RADHIKA DESAI: Yeah, I mean, there’s been a lot more continuity, I suppose, in foreign policy, as you say, because of the constraints and also precisely the constraints that in a sense have been further intensified by Modi, given his the way in which he has essentially crashed the economy, really, if you think about it. So yeah. So Prabhat, that was really a fantastic conversation. Thank you so much. I think I’m sure that everybody will really appreciate the deep understanding that you’ve brought into this conversation. And we hope that you’ll come back and discuss some other issues with us as well sometime in the future. Thanks very much.

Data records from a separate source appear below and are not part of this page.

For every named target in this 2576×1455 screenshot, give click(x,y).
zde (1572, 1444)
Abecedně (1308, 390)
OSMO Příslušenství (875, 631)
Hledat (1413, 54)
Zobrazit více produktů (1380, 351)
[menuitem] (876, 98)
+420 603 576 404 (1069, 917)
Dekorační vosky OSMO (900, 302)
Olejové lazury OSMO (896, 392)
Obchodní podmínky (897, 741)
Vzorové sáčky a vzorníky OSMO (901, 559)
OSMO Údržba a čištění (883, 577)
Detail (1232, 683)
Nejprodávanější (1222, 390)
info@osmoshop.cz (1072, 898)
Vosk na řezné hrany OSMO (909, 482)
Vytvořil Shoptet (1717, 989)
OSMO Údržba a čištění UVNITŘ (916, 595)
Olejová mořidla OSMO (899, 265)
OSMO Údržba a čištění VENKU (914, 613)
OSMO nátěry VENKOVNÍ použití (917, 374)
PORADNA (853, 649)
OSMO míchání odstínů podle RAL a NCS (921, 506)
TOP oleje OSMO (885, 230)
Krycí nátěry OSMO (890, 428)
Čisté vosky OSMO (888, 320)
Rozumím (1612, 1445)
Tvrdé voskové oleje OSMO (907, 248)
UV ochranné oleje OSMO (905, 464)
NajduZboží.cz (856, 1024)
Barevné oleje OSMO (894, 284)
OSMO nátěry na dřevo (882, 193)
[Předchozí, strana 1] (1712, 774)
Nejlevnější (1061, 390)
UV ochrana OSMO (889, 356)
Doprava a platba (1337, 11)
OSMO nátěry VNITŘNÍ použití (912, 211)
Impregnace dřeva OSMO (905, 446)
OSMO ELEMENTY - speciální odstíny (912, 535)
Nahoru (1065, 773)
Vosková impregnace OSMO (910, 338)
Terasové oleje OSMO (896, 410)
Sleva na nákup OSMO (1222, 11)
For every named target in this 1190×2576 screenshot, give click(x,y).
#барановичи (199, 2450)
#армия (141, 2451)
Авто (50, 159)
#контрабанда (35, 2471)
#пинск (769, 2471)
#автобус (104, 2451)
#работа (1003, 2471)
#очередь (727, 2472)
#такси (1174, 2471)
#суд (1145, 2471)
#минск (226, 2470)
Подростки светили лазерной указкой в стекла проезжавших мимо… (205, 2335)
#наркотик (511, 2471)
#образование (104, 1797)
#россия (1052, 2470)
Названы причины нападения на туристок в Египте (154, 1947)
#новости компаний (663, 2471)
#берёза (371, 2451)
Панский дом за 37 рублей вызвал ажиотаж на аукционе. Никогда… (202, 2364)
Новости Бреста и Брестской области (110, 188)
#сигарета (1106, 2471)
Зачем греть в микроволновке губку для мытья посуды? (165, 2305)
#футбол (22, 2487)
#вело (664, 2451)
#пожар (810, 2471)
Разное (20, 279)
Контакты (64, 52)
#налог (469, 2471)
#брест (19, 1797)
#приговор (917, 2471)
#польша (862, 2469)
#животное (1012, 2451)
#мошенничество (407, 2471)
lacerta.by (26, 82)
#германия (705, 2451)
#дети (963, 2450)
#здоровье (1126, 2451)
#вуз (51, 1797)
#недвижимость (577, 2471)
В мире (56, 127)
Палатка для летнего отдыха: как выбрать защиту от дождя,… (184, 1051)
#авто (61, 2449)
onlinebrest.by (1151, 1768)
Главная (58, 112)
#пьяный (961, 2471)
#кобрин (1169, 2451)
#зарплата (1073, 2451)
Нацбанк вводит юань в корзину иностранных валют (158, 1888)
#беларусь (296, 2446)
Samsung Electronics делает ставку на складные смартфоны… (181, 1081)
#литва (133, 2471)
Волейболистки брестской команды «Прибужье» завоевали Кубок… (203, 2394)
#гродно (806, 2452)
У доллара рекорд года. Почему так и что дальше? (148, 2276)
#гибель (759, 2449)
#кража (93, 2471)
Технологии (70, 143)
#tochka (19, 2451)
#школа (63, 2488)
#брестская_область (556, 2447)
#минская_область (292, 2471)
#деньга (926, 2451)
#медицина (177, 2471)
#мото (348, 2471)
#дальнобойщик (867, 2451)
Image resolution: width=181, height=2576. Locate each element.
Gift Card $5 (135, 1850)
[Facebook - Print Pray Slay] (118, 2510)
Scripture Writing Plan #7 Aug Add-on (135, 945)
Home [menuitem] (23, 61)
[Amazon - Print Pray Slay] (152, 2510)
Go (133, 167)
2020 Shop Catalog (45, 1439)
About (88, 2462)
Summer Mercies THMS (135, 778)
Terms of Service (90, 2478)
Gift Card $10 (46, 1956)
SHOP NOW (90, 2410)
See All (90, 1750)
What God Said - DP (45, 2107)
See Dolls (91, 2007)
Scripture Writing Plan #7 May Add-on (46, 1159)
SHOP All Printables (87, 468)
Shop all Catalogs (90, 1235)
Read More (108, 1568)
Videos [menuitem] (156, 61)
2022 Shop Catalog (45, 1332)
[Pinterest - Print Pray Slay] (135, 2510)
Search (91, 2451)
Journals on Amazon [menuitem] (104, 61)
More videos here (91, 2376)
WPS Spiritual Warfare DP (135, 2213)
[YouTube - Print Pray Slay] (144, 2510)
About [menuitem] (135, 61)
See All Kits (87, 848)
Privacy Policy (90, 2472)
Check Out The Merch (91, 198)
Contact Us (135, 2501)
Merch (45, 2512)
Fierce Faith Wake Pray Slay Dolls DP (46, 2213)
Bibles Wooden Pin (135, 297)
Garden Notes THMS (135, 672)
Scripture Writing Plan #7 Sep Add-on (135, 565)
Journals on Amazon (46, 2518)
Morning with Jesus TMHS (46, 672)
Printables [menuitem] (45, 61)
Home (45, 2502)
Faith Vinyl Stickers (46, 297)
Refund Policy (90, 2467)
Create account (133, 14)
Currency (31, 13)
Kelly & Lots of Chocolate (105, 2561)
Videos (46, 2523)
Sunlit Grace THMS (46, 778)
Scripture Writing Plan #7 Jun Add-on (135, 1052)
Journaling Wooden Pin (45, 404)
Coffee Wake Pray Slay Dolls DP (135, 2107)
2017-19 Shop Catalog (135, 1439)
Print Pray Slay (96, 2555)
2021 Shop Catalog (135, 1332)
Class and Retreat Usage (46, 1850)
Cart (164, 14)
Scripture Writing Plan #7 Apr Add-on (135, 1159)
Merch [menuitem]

PRABHAT PATNAIK: Certainly, Radhika. It’s a pleasure talking to you. Thank you very much. Thanks. Goodbye. Yeah.

RADHIKA DESAI: Bye-bye.

3 Comments

3 Comments

  1. Eric Arthur Blair

    2024-06-27 at 17:01

    Adam Smith, who wrote his “theory of moral sentiments” BEFORE he wrote his “wealth of nations”, believed that an economy should serve the people, contrary to today’s neoliberal capitalist ideology in which the people serve the economy, which ultimately serves the super rich.
    GDP was never meant by Simon Kuznets to be a measure of the wellbeing of the people and has in fact been thoroughly distorted and perverted to tell lies by the neoliberal capitalists, as previously proven Desai and co.
    Wellbeing is far better measured by indices such as life expectancy, infant mortality rates and literacy.
    In these respects the State of Kerala, where the feisty social justice advocate Arundhati Roy grew up, is streets ahead of most of India.
    Examples comparing Kerala with Gujarat, Modi’s home state from: https://m.rbi.org.in//Scripts/AnnualPublications.aspx?head=Handbook%20of%20Statistics%20on%20Indian%20States&fromdate=11/14/2023&todate=11/20/2023
    Life expectancy latest available 2016 to 2020
    Kerala 75.0 yrs
    Gujarat 70.5 yrs
    Table 14
    infant mortality 2020 per 1000 births
    Kerala was 6
    Gujarat was 23
    Table 11
    Literacy latest available 2011
    Kerala 94%
    Gujarat 78%
    Table 6
    These are just some of many many facts which show that Kerala, which follows so many socialist policies including strong advocacy of women’s rights, repudiation of the caste system and non-sectarianism, is far far better run than Gujarat and northern India in general (apart from the far northeast, also influenced by Marxist Maoist principles).
    Sectarian Hindutva neoliberal capitalism meets the very definition of Fascism.
    Just sayin’
    Arundhati Roy for PM!!!
    The Patnaik power couple could be co-finance ministers, Desai could be an International advisor.

  2. Xafer

    2024-08-24 at 21:17

    About schism within the sangh parivar organization, who like nazi supporters, took anti-capitalist rhetoric of nazis seriously, the night of long knives will be in order for them too.
    Very important distinction between the fascism and neo fascism and why neo fascism would not lead to war, despite sabre rattling, owed to diminished state capacity.
    However, i think that disillusionment with modi because he did not come from senior hierarchy, is not well placed. He took hindutva to wuthering heights and national recognition and acceptance.
    For the same reason, i dont think national downfall of hindutva would come by means of inner resentments and factionalism. I think that it would diminish with the erosion of cult of personality of Modi and Hindutva’s inability to produce a cult of personality strong enough to fill its vacuum.
    Overall an excellent interview, i was just reading stuff yesterday to make sense of 2024 election and then remember this.

  3. Xafer

    2024-08-24 at 21:24

    Also, a related question is would INC be able to consolidate BJP losses, if and when it occurs?

    I doubt it. Split mandate with regional parties would be menu for the day.